-------- SUPPLIED DATA --------
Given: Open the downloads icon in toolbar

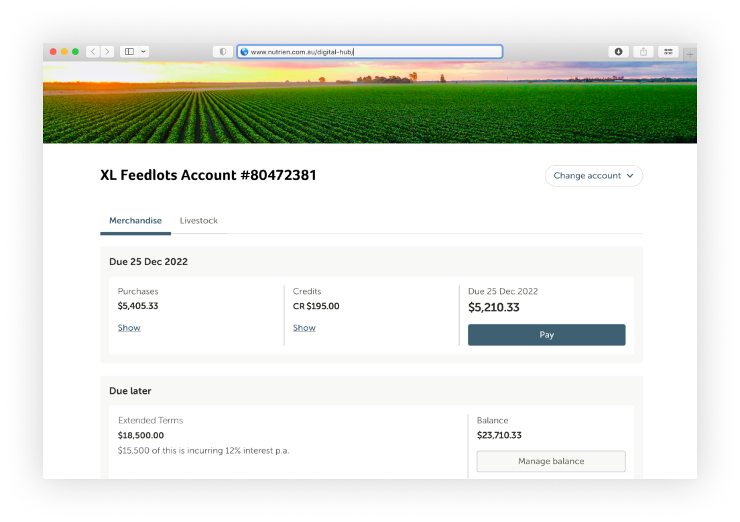Looking at the screenshot, I should click(x=618, y=52).
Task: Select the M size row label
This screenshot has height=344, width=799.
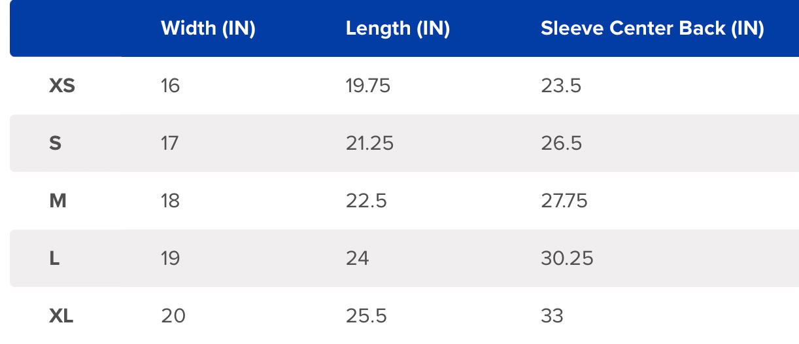Action: pyautogui.click(x=58, y=201)
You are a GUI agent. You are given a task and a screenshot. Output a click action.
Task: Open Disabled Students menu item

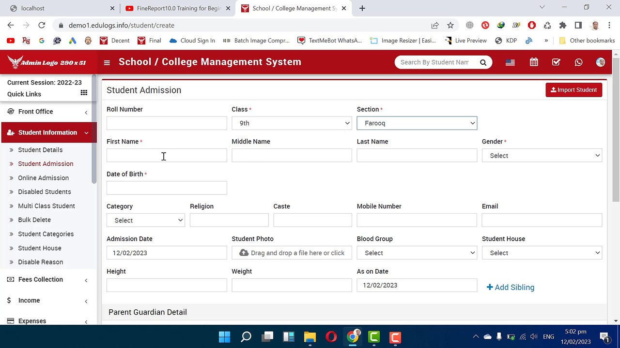[45, 192]
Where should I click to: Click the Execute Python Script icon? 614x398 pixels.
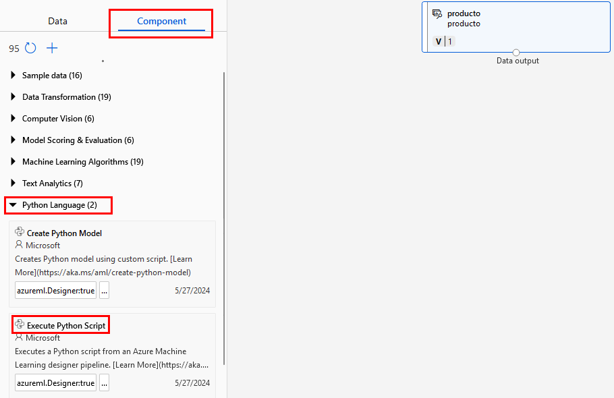coord(20,324)
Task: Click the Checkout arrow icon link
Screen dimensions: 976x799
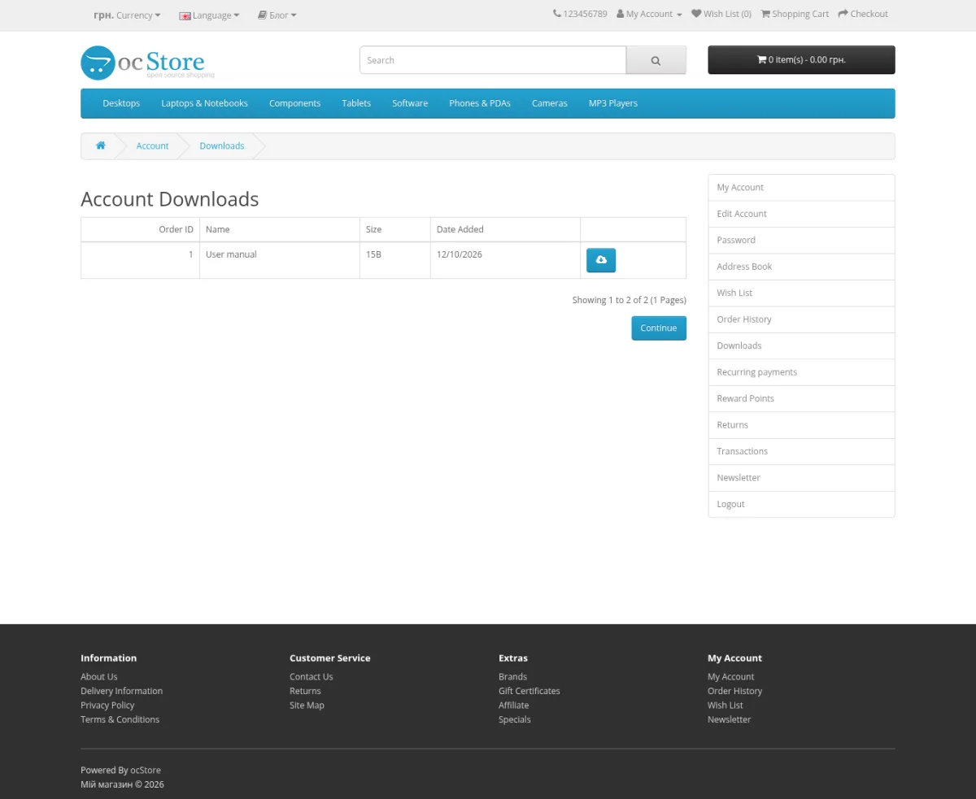Action: [x=863, y=14]
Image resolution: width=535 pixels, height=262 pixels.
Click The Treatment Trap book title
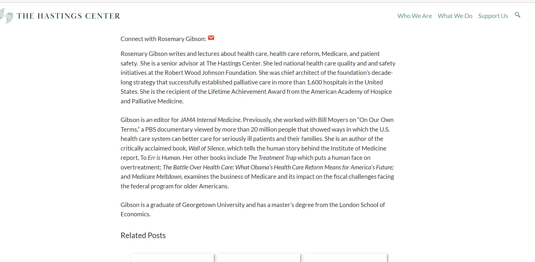pyautogui.click(x=272, y=158)

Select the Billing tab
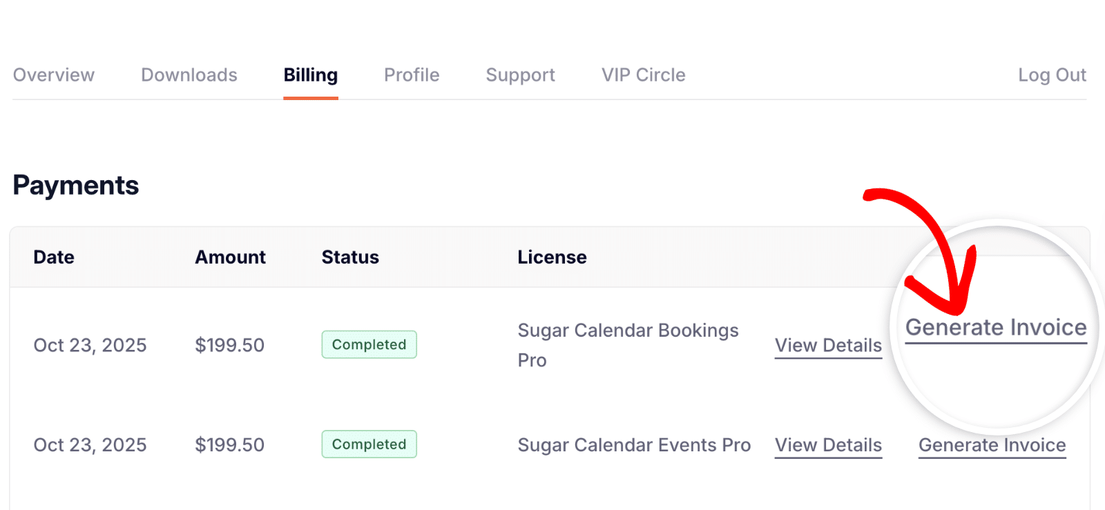pos(310,75)
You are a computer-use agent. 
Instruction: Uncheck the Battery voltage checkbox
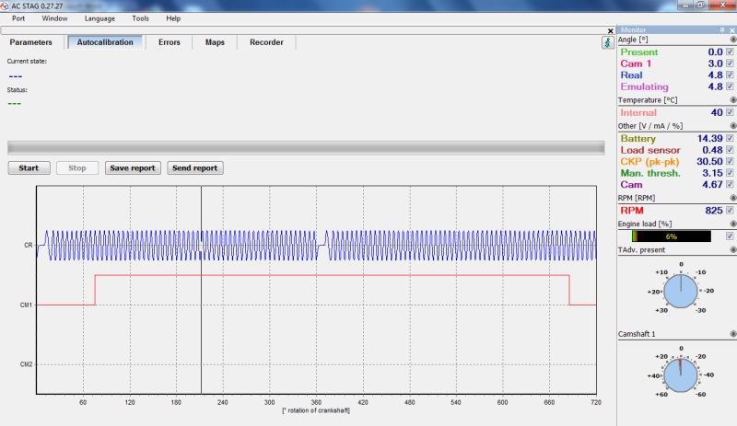(x=730, y=138)
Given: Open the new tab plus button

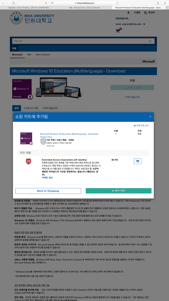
--------
◆ **YOUR OBJECTIVE**
With the pictures omitted, copy exactly the lines of the listing above starting at the line containing "Task: Select the M size row label" and ending at the line containing "You are a computer-use agent.", both included.

◆ **RESPONSE TO THE EXERCISE**
Task: Select the M size row label
This screenshot has height=344, width=799.
Action: pyautogui.click(x=58, y=201)
You are a GUI agent. You are given a task and a screenshot. Output a click action.
Task: Open Disabled Students menu item

[45, 192]
Where should I click to: Click the Execute Python Script icon? 614x398 pixels.
coord(20,324)
Task: Click the Checkout arrow icon link
Screen dimensions: 976x799
Action: [x=863, y=14]
Image resolution: width=535 pixels, height=262 pixels.
Click The Treatment Trap book title
pyautogui.click(x=272, y=158)

Select the Billing tab
pos(310,75)
You are a computer-use agent. 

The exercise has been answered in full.